REQUIRED TASKS:
- A) Copy the article on climate misinformation word for word from "With many Americans" to "combat science misinformation.".
- B) Continue the article on climate misinformation from the point where it stops.

TEXT:
- Opening Delimiter -
Marc Boudreaux

With many Americans skeptical about the effects of climate change, a perspective piece by researchers at the Yale School of Forestry & Environmental Studies and The Institute at Brown for Environment & Society proposed strategies to combat science misinformation.

Led by F&ES professor Justin Farrell, the paper — which reviews existing literature and suggests strategies for action based on previous empirical findings — was published on Jan. 14 in Nature Climate Change. The paper’s strategies specifically target misinformation regarding climate change in the United States through four interrelated strategies: public inoculation, legal strategies, political mechanisms and financial transparency.

“No matter how much empirical research we do on climate change, will it matter if our findings are consistently pre-empted by misinformation?” asked Katie McConnell FES ’23, a forestry school doctoral student and co-author of the paper. “So, in some ways, I think we need to address misinformation if we want the other climate change knowledge we produce to be taken seriously by people outside of elite settings.”
- Closing Delimiter -
DATA FOR ANALYSIS:
- Opening Delimiter -
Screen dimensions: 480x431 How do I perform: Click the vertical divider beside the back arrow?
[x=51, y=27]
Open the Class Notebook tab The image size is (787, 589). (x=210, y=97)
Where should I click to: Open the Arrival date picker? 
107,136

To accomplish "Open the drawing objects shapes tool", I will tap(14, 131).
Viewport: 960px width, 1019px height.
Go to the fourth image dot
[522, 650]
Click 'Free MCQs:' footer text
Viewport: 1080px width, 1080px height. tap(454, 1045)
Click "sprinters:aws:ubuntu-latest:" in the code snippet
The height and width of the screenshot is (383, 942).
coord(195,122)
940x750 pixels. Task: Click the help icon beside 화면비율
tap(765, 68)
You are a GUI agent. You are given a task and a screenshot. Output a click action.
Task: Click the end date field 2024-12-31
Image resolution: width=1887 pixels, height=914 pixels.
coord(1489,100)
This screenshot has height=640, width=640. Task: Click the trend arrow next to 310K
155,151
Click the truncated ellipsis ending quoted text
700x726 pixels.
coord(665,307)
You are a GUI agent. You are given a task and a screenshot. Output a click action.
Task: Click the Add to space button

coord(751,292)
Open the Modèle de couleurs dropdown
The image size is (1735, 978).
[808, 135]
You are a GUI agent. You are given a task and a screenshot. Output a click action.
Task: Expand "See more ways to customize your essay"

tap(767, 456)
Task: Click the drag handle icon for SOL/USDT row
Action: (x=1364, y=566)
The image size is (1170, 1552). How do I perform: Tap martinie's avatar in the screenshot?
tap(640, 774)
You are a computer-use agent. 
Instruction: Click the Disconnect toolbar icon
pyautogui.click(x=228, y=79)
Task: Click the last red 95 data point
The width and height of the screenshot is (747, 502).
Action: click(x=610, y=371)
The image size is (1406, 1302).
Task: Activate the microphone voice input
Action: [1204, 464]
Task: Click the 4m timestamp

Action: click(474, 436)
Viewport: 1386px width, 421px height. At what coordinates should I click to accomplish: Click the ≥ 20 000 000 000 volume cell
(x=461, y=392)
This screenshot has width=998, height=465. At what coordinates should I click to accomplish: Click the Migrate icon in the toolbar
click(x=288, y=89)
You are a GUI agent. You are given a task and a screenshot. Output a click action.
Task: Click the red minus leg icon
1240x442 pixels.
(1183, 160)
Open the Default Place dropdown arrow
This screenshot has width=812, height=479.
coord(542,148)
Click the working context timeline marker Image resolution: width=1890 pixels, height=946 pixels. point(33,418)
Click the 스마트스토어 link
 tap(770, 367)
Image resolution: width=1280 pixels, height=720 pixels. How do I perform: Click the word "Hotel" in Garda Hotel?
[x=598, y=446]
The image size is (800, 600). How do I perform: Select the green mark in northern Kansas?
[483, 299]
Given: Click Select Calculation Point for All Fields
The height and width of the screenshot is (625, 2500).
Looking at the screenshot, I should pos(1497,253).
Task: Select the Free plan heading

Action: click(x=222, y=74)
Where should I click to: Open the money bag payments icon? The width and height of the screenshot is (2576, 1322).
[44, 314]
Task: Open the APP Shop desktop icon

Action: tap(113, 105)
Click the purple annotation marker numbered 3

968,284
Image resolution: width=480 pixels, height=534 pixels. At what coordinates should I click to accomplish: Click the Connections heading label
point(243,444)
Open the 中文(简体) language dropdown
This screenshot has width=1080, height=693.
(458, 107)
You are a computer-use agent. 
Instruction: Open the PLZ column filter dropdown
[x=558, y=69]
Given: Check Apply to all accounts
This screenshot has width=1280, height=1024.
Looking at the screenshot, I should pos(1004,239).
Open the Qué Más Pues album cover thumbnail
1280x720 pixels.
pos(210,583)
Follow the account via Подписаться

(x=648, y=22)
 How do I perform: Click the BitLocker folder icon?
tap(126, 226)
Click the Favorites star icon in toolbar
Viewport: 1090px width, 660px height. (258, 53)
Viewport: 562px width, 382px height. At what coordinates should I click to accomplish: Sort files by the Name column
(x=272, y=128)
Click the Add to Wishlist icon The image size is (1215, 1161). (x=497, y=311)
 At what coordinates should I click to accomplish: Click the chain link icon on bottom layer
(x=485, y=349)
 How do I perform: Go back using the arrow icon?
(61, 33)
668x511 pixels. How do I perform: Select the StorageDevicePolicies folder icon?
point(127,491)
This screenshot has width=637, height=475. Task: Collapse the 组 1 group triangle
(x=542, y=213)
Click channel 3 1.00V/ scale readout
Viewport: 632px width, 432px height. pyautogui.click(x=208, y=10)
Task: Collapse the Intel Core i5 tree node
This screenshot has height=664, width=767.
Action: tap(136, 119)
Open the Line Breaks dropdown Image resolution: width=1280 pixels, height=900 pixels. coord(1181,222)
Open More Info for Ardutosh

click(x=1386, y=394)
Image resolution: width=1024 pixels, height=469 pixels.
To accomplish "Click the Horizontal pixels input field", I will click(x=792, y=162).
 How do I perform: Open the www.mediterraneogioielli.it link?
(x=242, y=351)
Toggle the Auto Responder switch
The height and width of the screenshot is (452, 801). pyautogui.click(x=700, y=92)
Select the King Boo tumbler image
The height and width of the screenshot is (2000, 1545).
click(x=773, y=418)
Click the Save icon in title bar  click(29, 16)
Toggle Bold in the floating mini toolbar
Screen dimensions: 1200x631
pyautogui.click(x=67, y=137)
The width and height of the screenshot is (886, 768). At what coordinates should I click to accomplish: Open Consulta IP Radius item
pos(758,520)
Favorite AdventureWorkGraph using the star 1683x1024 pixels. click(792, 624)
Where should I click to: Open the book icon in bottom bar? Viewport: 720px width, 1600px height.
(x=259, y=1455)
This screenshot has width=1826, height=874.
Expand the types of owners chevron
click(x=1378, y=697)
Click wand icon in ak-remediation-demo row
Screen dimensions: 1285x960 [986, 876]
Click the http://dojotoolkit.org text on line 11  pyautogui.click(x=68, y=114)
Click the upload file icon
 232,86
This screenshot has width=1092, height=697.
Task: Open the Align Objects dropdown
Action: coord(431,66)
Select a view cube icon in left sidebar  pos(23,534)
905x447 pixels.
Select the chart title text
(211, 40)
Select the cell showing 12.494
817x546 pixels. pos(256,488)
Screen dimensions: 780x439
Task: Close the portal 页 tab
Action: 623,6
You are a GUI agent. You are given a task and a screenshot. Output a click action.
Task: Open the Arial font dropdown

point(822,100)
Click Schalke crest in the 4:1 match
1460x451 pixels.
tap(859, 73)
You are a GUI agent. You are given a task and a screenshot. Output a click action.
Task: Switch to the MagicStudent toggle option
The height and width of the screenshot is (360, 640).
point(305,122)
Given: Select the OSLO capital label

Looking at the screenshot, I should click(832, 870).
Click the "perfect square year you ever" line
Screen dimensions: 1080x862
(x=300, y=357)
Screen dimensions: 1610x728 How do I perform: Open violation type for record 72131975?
- Closing Delimiter -
ANSWERS IN ORDER:
- A)
With many Americans skeptical about the effects of climate change, a perspective piece by researchers at the Yale School of Forestry & Environmental Studies and The Institute at Brown for Environment & Society proposed strategies to combat science misinformation.

- B)
One strategy against scientific misinformation is public inoculation. Just like injections that contain a weakened or dead dose of a virus to build resistance against future infection, the same can be done with information, according to Sander van der Linden, a social psychology professor at the University of Cambridge. Early exposure to misinformation can help people resist incorrect information.

Although there is strong evidence for the efficacy of public inoculation, the paper warns that it only “succeeds when the patient is not already sick.” However, even people who already have inaccurate beliefs can be inoculated, said van der Linden, who was not involved in the paper. Like therapeutic vaccines given to patients who already have the disease, psychological inoculation also appears to have retroactive benefits.

Recent findings that fossil fuel companies are aware that climate change is real and human-caused, yet intentionally mislead the public, have led to several lawsuits that aim to hold the industry accountable for the impacts of climate change. Although these legal strategies are costly and time-consuming, they are “the most effective strategy for directly confronting and discouraging the spread of scientific misinformation,” according to the paper.

“It is absolutely possible for a lawsuit against the fossil fuel industry to be successful like the one against the tobacco industry,” said Robert Brulle, a professor of environment and society at Brown University and co-author of the paper. “The key will be to obtain the necessary documentation to prove that the fossil fuel industry engaged in the same type of behavior as did the tobacco industry.”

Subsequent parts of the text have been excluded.